The use of technology for learning is making a once exclusive privilege into something for everyone
The technological advances of the past two decades have changed the world and education is no exception. Today’s students have access to far more knowledge than their parents once found in encyclopedias and on maps. With the click of a mouse and without leaving the classroom, they can access the collective knowledge of all mankind via the internet. Students who use technology in the classroom perform better and emerge from their education better prepared for the challenges of adult life.
But that’s not the only way technology is making it easier for students to learn. Technology is facilitating communication between students and teachers, fostering increased engagement through educational games and making it easier than ever for non-traditional students to attend university for the first time or get the credentials they need to advance in their field.

> Dataset records:
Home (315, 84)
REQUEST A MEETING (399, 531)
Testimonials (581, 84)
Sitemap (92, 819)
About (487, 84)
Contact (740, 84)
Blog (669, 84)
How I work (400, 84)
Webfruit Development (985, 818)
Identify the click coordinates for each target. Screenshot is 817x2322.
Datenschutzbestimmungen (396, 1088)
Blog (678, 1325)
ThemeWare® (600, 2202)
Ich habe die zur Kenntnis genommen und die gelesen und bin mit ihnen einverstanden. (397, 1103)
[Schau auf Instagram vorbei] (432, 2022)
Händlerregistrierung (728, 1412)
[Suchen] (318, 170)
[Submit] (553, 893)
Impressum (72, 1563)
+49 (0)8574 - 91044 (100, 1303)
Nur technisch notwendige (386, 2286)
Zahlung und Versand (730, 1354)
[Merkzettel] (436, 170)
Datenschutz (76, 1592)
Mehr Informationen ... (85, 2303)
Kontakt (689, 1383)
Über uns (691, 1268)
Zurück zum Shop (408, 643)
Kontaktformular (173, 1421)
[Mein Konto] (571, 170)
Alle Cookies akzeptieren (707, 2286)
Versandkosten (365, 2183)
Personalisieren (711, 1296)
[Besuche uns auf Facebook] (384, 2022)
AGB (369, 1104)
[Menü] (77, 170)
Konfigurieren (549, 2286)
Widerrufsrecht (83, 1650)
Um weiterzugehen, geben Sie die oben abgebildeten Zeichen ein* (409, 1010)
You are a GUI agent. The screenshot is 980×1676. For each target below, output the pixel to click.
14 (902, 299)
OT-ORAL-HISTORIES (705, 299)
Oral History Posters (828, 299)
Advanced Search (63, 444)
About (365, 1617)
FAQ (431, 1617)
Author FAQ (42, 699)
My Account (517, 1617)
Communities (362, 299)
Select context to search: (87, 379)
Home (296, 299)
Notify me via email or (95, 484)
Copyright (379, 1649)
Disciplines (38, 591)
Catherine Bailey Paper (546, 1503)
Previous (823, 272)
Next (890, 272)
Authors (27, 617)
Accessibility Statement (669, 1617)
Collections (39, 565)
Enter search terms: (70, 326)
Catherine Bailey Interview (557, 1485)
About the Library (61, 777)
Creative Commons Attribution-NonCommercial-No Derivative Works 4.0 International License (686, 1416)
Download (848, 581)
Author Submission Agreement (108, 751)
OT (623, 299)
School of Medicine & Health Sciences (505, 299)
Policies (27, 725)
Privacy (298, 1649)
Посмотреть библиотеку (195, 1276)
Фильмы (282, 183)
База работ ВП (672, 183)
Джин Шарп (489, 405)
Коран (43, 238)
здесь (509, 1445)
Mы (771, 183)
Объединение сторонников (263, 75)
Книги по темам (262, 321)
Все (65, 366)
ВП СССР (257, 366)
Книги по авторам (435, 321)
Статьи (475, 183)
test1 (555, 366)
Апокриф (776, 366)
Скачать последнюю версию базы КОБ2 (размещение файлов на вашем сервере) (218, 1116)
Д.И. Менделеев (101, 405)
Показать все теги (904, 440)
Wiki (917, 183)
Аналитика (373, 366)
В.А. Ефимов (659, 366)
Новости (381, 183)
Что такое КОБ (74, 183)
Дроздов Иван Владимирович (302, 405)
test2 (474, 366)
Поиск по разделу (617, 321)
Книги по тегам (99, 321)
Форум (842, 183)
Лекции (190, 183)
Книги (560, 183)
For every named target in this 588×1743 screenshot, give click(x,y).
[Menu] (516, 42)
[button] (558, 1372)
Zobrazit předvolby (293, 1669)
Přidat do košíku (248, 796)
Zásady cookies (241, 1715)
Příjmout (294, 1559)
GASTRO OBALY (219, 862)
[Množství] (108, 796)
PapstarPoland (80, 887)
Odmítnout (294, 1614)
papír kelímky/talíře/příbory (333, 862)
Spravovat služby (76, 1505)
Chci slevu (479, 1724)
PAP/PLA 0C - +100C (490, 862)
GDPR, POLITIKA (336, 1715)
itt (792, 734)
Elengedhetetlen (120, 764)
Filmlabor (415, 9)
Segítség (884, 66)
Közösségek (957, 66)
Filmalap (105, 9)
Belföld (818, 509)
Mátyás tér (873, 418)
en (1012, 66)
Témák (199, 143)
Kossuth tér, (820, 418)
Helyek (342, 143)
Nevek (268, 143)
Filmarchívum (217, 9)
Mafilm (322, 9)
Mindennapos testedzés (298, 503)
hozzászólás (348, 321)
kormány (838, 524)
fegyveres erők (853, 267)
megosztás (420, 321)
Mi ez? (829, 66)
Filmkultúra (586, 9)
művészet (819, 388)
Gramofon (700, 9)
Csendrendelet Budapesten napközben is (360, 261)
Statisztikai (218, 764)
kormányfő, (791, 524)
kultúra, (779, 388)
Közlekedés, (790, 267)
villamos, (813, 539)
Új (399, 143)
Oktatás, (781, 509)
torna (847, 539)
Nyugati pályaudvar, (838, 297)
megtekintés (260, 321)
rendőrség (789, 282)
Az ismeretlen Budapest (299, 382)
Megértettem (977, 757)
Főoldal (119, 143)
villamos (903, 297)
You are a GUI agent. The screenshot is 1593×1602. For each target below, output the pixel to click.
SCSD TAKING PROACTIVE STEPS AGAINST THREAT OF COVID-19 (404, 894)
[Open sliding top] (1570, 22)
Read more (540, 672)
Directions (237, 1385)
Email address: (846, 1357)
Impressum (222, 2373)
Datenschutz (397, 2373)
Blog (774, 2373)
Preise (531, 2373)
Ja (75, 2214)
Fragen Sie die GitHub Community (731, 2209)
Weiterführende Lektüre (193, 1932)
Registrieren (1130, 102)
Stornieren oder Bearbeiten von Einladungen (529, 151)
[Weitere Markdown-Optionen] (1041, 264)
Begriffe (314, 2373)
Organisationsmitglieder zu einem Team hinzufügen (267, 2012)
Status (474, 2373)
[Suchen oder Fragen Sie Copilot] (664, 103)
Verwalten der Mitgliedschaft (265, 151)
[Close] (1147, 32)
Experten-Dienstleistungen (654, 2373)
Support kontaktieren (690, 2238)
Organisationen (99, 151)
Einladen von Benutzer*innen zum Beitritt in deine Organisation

> Work request 1:
In the text on technology for learning, how do students who use technology in the classroom fare compared with others?
> Work request 2:
Proceed with the text on technology for learning, writing on from its final sentence.

> Response area 1:
They perform better and emerge from their education better prepared for the challenges of adult life.

> Response area 2:
Schools are saving money on textbooks, supplies and supplemental materials like maps and calculators, since students can read from e-textbooks, look up maps online, use the calculator function on their tablets or computers. They can do their work on their laptops and hand it in by email or through online forums like Blackboard. Today’s teachers may no longer bother to write lessons on a physical chalkboard, instead they use online forums to share the syllabus and classroom notes with students. Students, in turn, may learn lessons in a more hands-on way, through educational video gaming and simulations.
Teachers today need a firm grasp, not only of current technology, but on technologies to come. A great way for teachers to develop their technology skills is to go back to school online for an advanced degree in instructional technology.
Primary and secondary school students aren’t the only ones who have seen drastic changes in the way they learn thanks to technology. University students are also learning in new ways.
Thirty years ago, the average university student was a young person, aged 18 to 24, and newly graduated from high school. He or she didn’t work, at least not full-time, instead concentrated on his or her studies. But today, the average university student looks very different.
University students take classes online, go to school part-time and live off campus, juggling the responsibilities of a full-time job and family life alongside their academic ones. Technology has made distance-learning much easier for these students, who can now take university classes on their own time, as their work and family schedules permit.
Technology has changed every part of the way we live and the way we learn.
- The reader is a student based in Dubai.